2] I do not believe, based on current evidence, that Cherisey was interested in the Codex Bezae for any possible family connection. Its an interesting aside that his ancestors married a Bezae, but ultimatley the main reason the Bezae was picked seems to be the Gaulish church and its relationship with the Asiatic church. The question is, why would Cherisey be interested in this Asiatic church and its origins and indeed, its ancient manuscripts?
3] The link must be because of its history. It was a text used by St Iranaeus and it is now thought the manuscript emerged early in a Greek speaking area before coming to the West. Some elements of the
text are found for example in Marcion. (Marcion was a bishop in early Christianity). All the evidence seems to suggest that in existence was a distinctly Western recension of the Gospel of Luke that circulated independantly to that of the other Gospels in the period before 313CE. The exemplar of the Codex Bezae was brought to Gaul around 170CE. There are historical links between Galatia and Gaul and the Codex has a long association with Southern Gaul, particularly Lyon. Supporting this scenario are two very important features
which are also present in other extant ancient manuscripts of the region. One feature for example is the use of a blue ink to write the manuscripts. This feature is only associated with Lyon.
There are also quotes from Irenaeus which are similar to the Codex Bezae even down to the citing of the same errors! Scrivener speculated that the Codex Bezae was brought into Gaul by Irenaeus and his asiatic companions about AD170. The Latin of the Codex is the feature that dates it to a Western province, no later than the 5th century. Most scholars are prepared to accept that the Codex was in the hands of Saint Polycarpe (he quoted from this text) and that his successor Irenaeus took the manuscript to Lyon when he became Bishop there.

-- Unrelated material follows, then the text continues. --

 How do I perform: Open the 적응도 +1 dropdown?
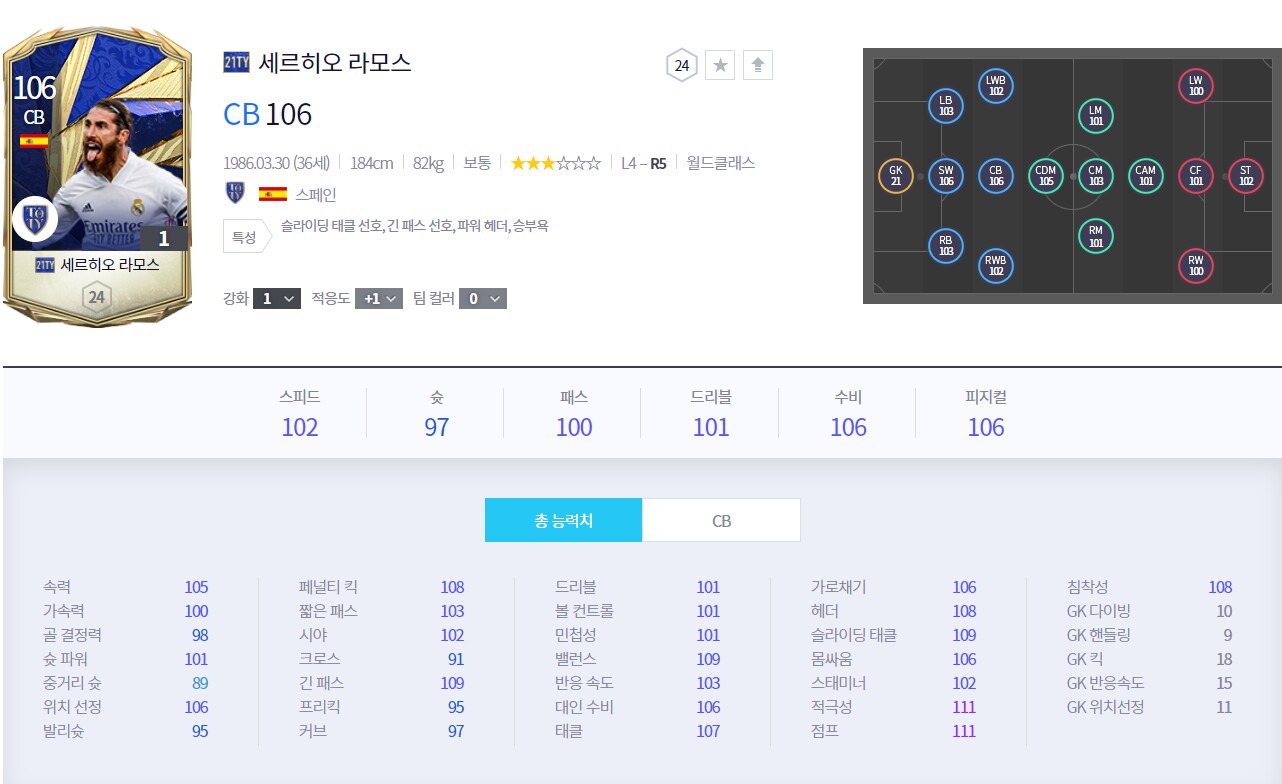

Iraneus, who heard Polycarp speak in his youth, said Polycarp had been a disciple of John the Apostle [although we must point out that some strongly disagree with this, as Polycarp never once mentions his affiliation with the Beloved Disciple, an inexplicable omission if it was true). Saint Jerome wrote that Polycarp was a disciple of John and that John had ordained him bishop of Smyrna. The early tradition that ... linked Polycarp .... with John the Apostle who, though many people had tried to kill him, was not martyred but died of old age after being exiled to the island of Patmos, is embodied in the Coptic language fragmentary papyri (the "Harris fragments") dating to the 3rd to 6th centuries. Frederick Weidmann, interprets the "Harris fragments" as Smyrnan hagiography addressing Smyrna-Ephesus church rivalries, which "develops the association of Polycarp and John to a degree unwitnessed, so far as we know, either before or since". This Gallican church, in its Asiatic origins, can be traced back to John the Apostle, also known as the Beloved Disciple of Christ.
John the Apostle was one of the Twelve Apostles of Jesus according to The Bible. He was the son of Zebedee
and Salome and brother of James, son of Zebedee, another of the Twelve Apostles. Christian tradition holds that he outlived the remaining apostles—all of whom suffered martyrdom. The Church Fathers consider him the same person as John the Evangelist, John of Patmos, and the Beloved Disciple. The Church Fathers generally identify him as the author of five books in the New Testament: the Gospel of John, three Epistles of John, and the Book of Revelation.